For my non-American readers, Rip Van Winkle, written by Washington Irving, is an American folk tale in which a man wakes up after sleeping for 20 years.
Last Thursday (Feb. 27, 2014), I submitted 4 patent applications to the US Patent and Trademarks Office (USPTO). I will soon (in the next two weeks) post all 4 of them (plus supporting software and its documentation) at my website. They cover what I have referred to in previous blog posts as Operation Lisbeth, or the goldfish with the dragon tattoo. They deal with the use of quantum computers to do artificial intelligence and big data. I won’t say any more about them here, in this blog post. I’ll do that in future blog posts over the next few weeks. Instead, I’d like to use this blog post to praise effusively the Patent Office for the enormous strides it has made in modernizing its online submission systems.
According to this article, the USPTO first launched its EFS (electronic filing system) in March 2006. Last Thursday, I had the pleasure of using it for the first time, and it worked flawlessly and painlessly for me. I love it.
I was able to do everything I needed to do for my 4 patent applications, file all necessary documents and pay all fees, completely electronically and online, without ever using any paper copies or snail-mail.
Basically, as long as you can turn a document into pdf or txt format, you can submit it (with some minor exceptions). I typed all my documents in LaTex and turned that into pdf using the windows application WinEdt. I drew all my figures using the application InkScape, which allows you to save your drawings as pdf.

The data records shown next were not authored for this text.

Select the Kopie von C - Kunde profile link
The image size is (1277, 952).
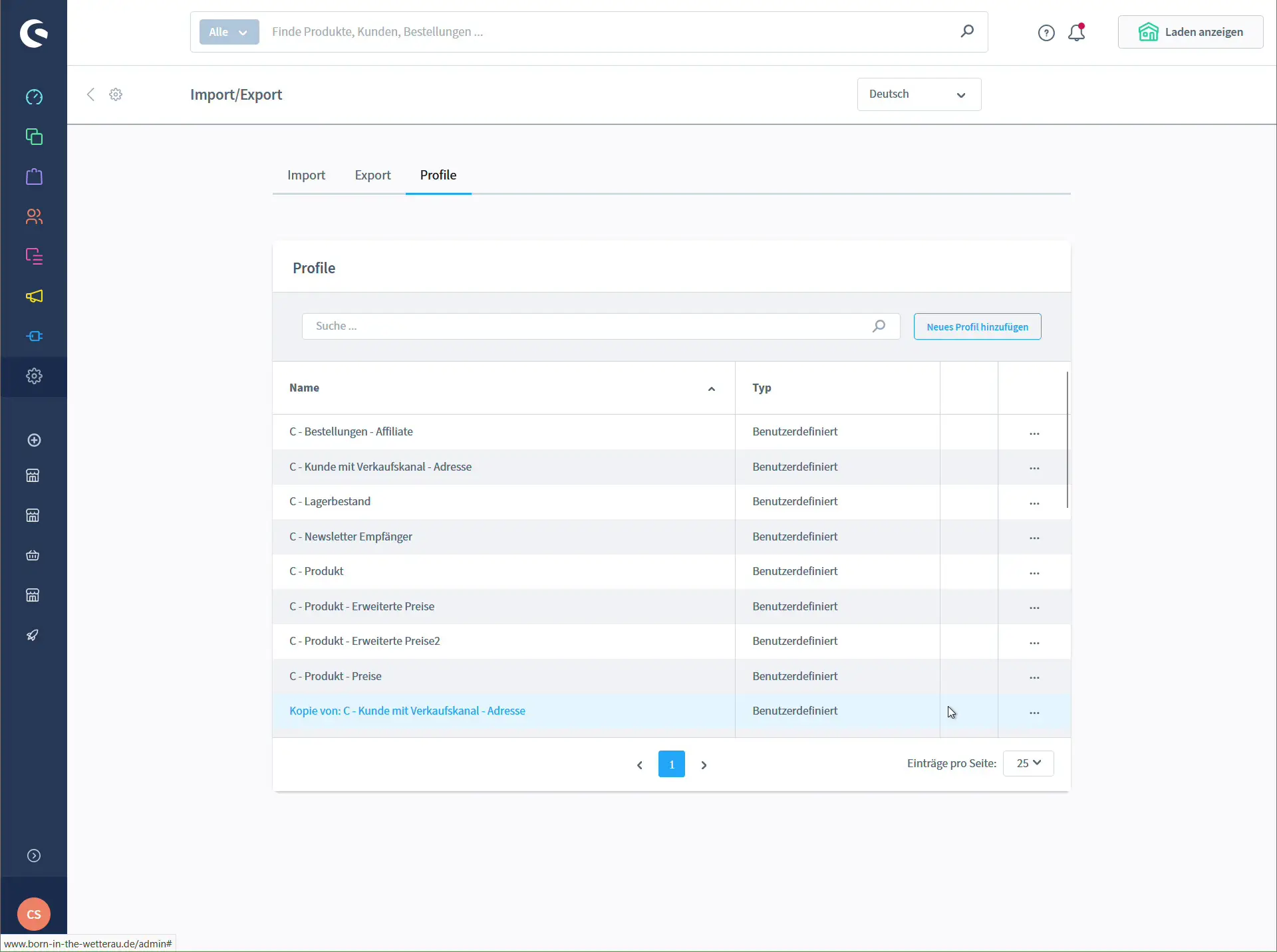407,711
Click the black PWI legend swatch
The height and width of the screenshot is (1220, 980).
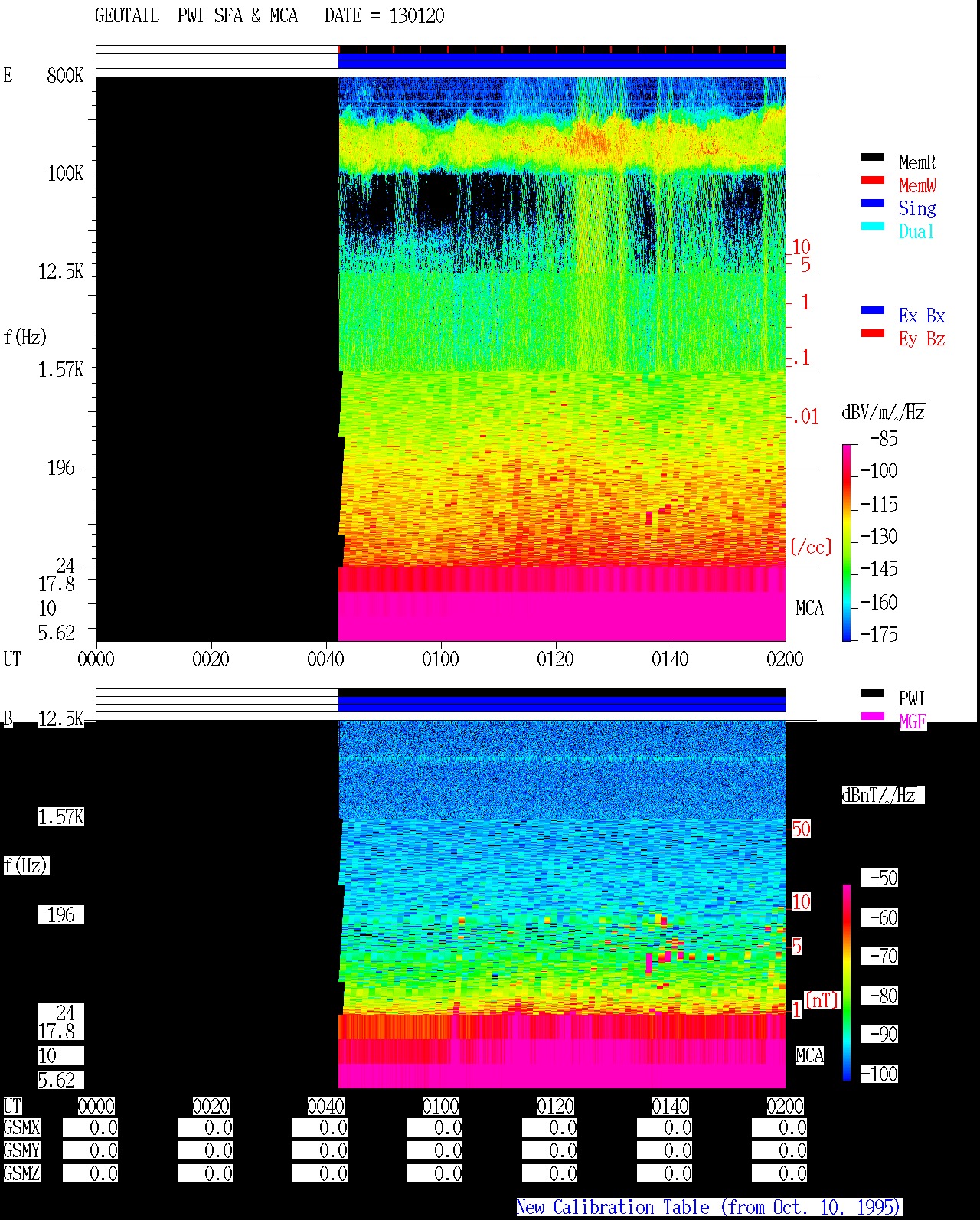tap(873, 693)
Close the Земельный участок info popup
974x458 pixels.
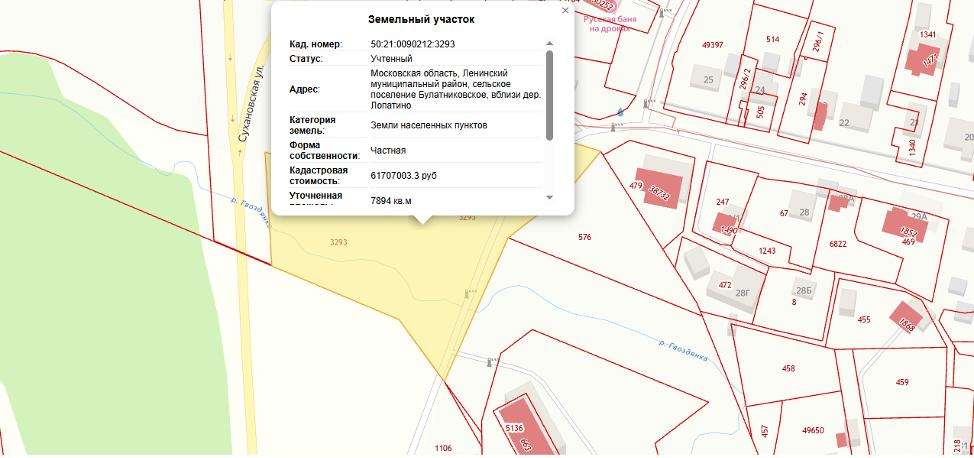565,11
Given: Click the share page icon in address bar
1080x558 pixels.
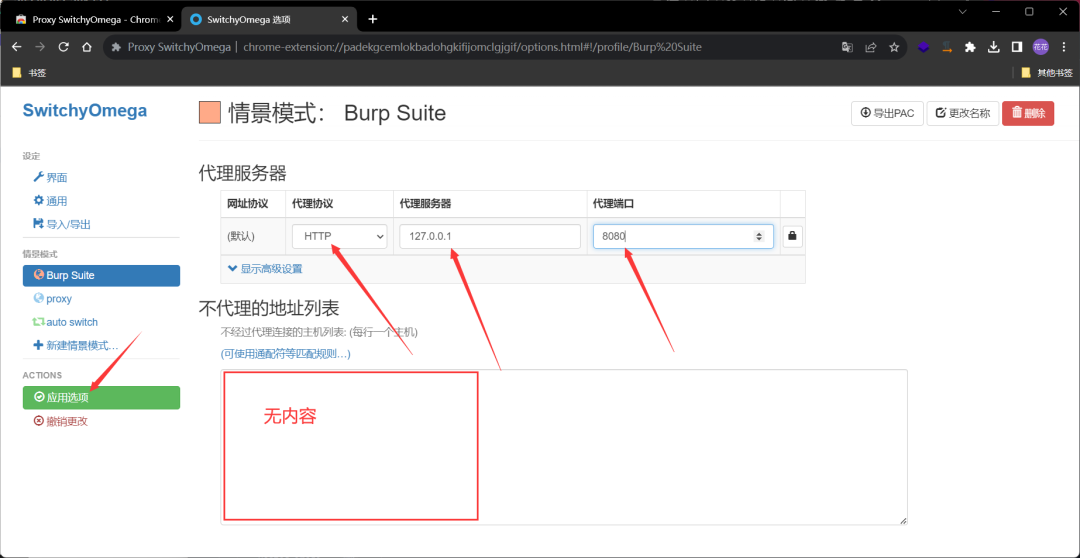Looking at the screenshot, I should click(x=870, y=47).
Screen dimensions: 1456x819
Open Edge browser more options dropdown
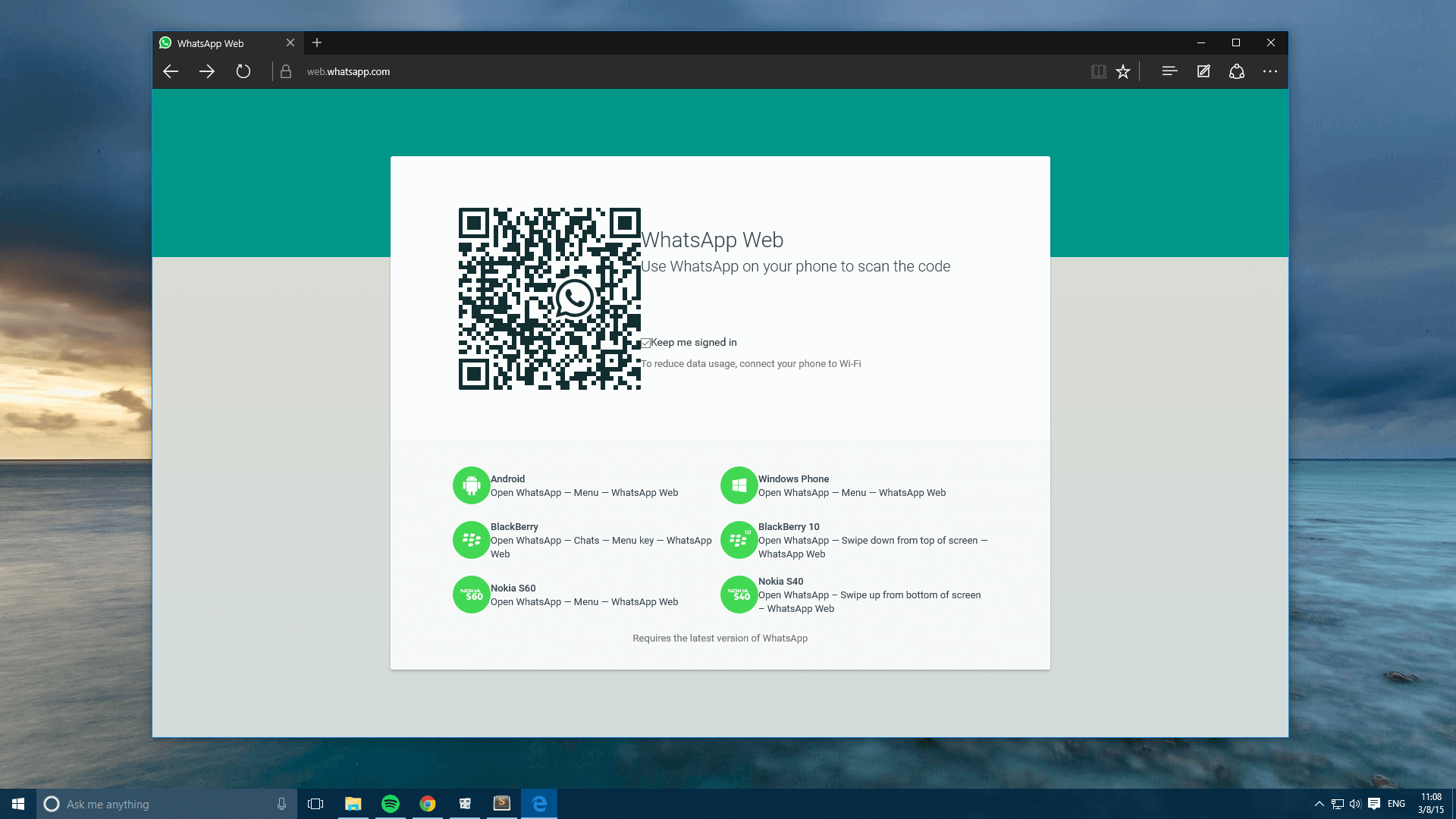1270,71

In the past, to submit an appendix containing computer source code, you had to mail the Patent Office a CD (Compact Disc) with the stuff. Now you can create a single txt file containing all your source code and send them that electronically. Vast improvement. (I used a free application called TXTcollector to create the required single text file from all my separate .java files)

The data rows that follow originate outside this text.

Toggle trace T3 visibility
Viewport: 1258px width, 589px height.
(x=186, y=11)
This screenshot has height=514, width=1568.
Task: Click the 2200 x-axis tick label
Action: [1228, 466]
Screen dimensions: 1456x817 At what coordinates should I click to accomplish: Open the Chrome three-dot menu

In the past, for what is called the Information Disclosure Statement, you had to mail to the Patent Office a paper copy of each of your references. Now you can just send them electronically a pdf copy of your references. Much, much easier.
It’s easy nowadays to convince oneself that the US government is declining dangerously. So I find some solace in the fact that the Patent Office appears to have bucked that trend and improved significantly in the past 7 years or so. An institution like Rip Van Winkle, that is waking up after being deeply asleep and behind the times for many years.
I have only one minor quibble. They still don’t allow LaTex submissions and generate the pdf themselves from that, the way arXiv does. This means that they still retype the patent from its pdf version. If they allowed LaTex submissions, they could do what most physics and engineering journals have done for the last 15 years: add a few reformatting commands to the LaTex and publish that, without any need to ask a human to retype things, which is boring for the re-typist and introduces a lot of typos. Of course adding this LaTex capability to their EFS is still possible, and would be a natural next step in their path towards improvement.